BEGIN Entries supplied

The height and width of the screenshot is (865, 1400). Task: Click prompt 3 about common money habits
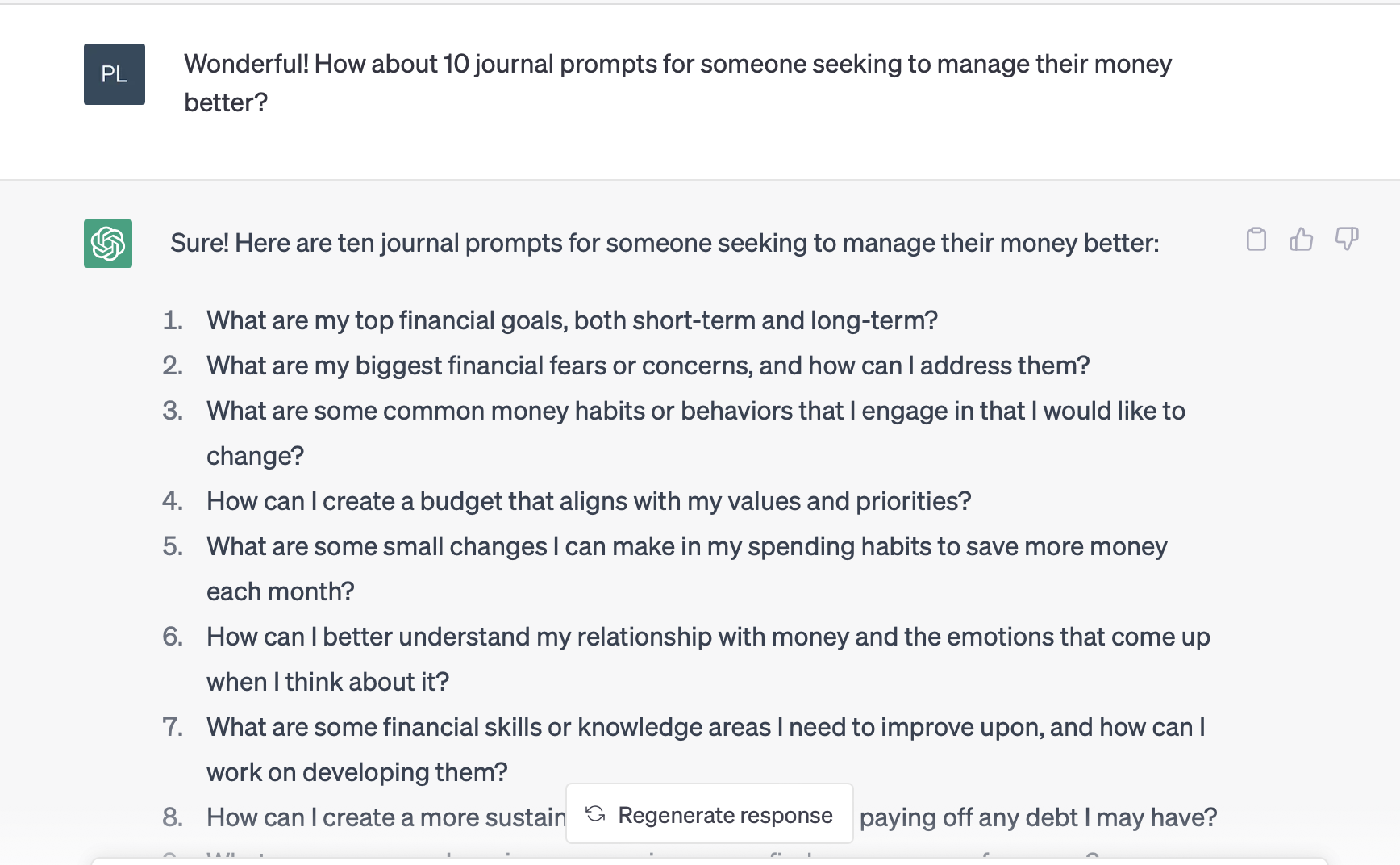[696, 433]
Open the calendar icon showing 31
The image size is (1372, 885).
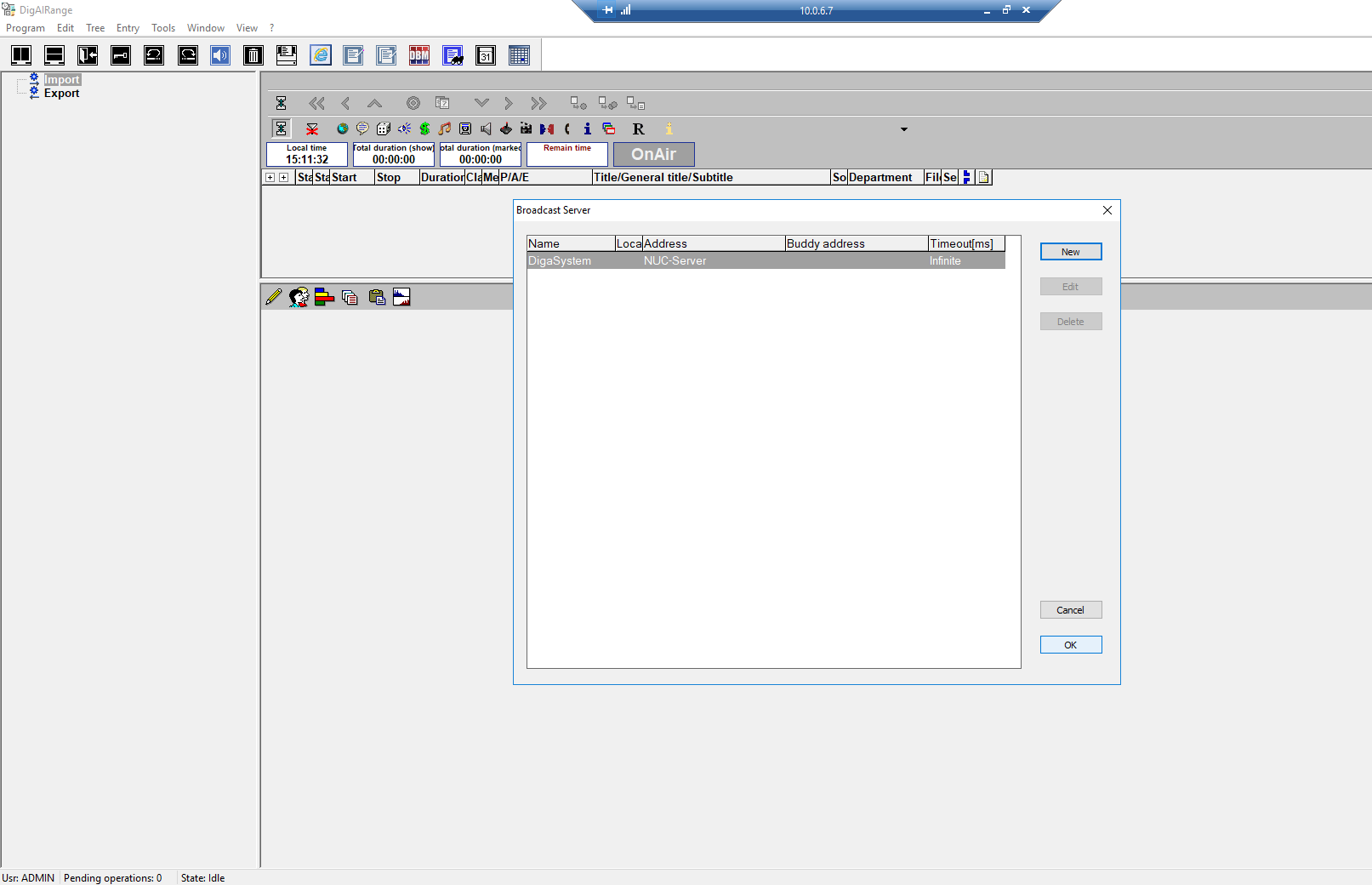(x=486, y=55)
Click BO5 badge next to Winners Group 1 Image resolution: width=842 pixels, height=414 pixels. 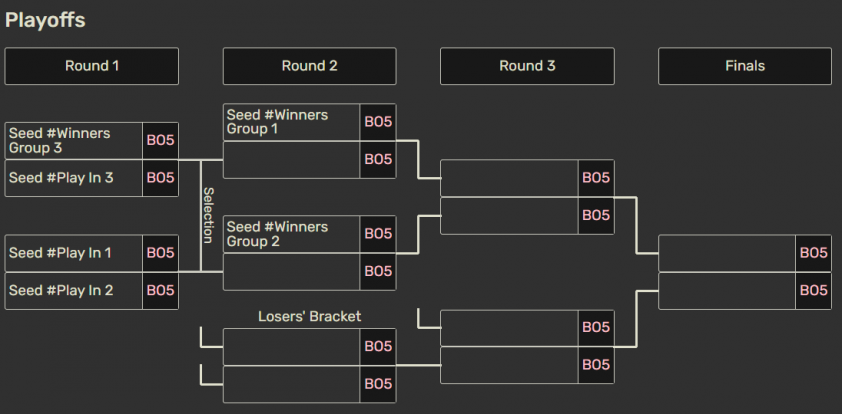point(378,122)
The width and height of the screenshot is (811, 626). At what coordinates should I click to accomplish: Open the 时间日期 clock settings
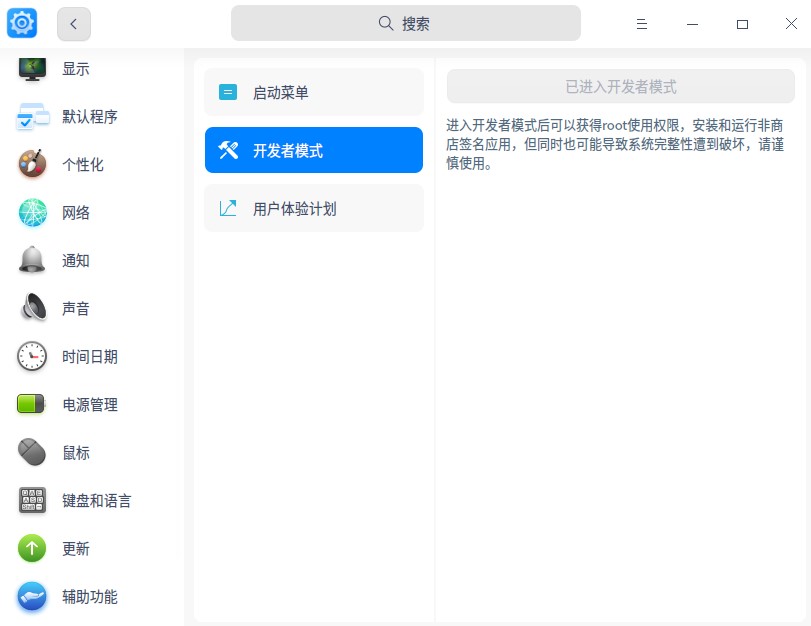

END Entries supplied

● Exercise: For the word "Open", find all matching lines in the entries above and copy them out.

● Task output:
Open the calendar icon showing 31
The width and height of the screenshot is (811, 626). At what coordinates should I click to accomplish: Open the 时间日期 clock settings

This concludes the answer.